*What is required*:
Please print the line that holds "Given: Switch to the Amazon tab" and each line after it to the end of the data, word for word, without any pictures.

(Collected data entries)
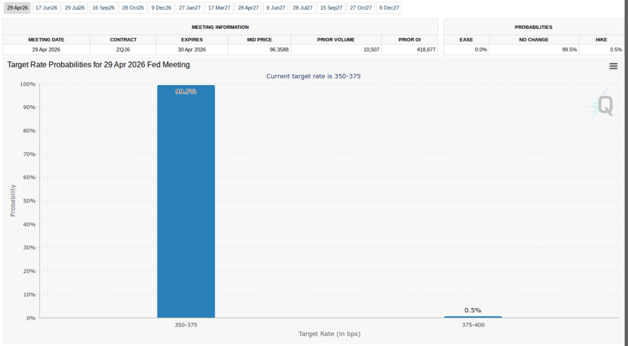628x346 pixels.
Task: Pick the 15 Sep27 meeting tab
Action: pos(331,8)
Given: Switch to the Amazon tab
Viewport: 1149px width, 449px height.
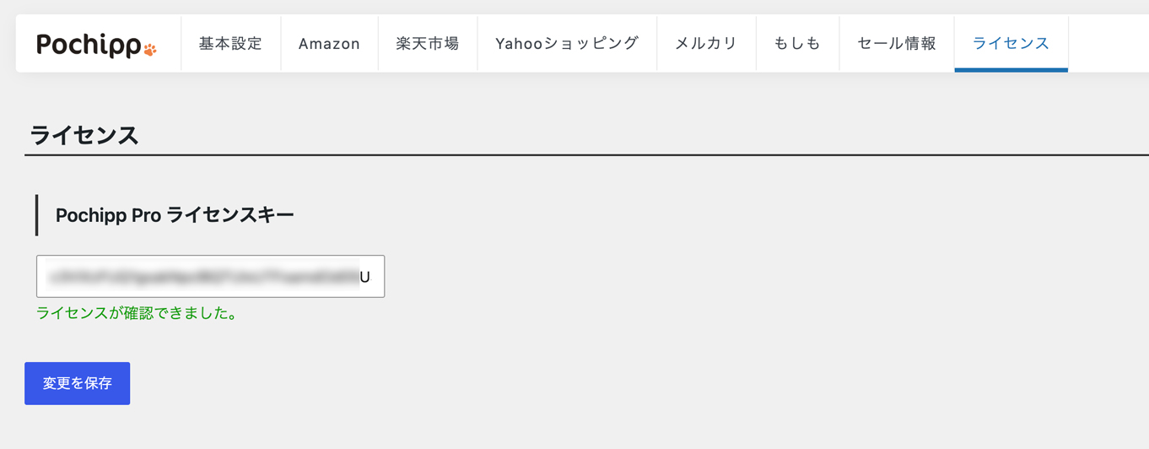Looking at the screenshot, I should 329,43.
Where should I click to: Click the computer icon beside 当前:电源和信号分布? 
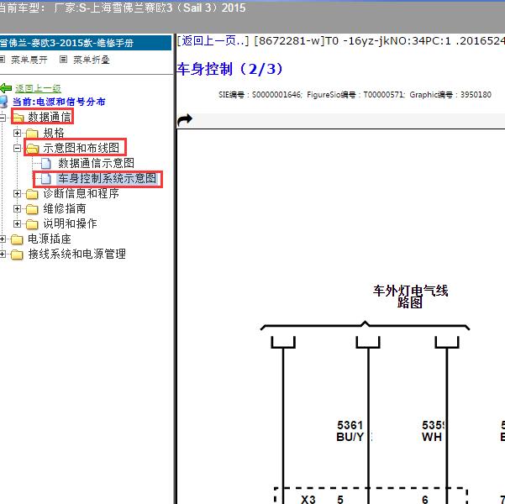5,102
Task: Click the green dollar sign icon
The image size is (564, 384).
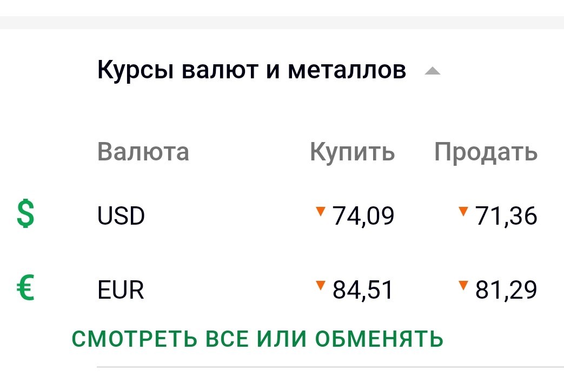Action: coord(25,214)
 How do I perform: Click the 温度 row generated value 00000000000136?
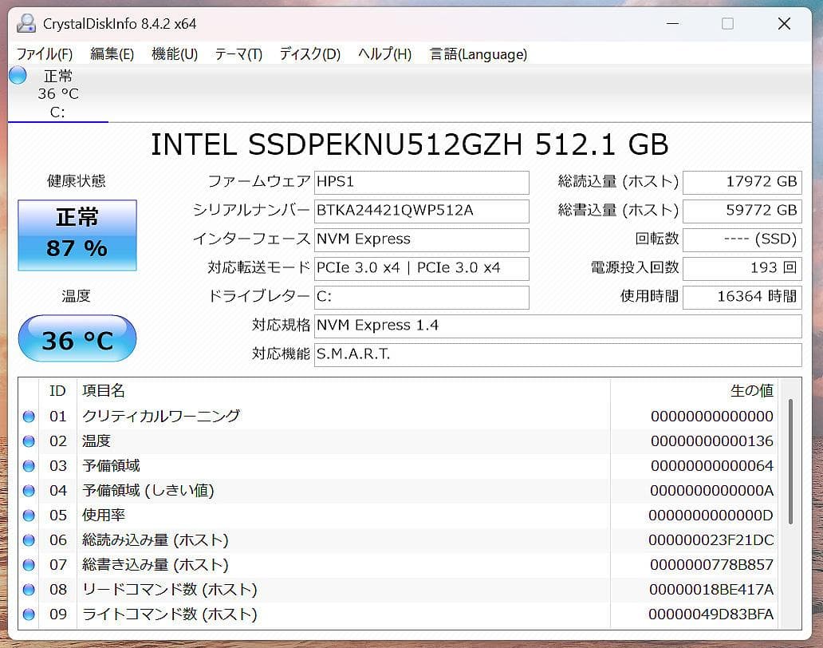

*Problem solution*:
Given: Switch to the Amazon tab
Viewport: 1149px width, 449px height.
Looking at the screenshot, I should 329,43.
Where should I click to: Click the computer icon beside 当前:电源和信号分布? 
5,102
Task: Click the green dollar sign icon
The image size is (564, 384).
Action: coord(25,214)
 How do I perform: Click the 温度 row generated value 00000000000136?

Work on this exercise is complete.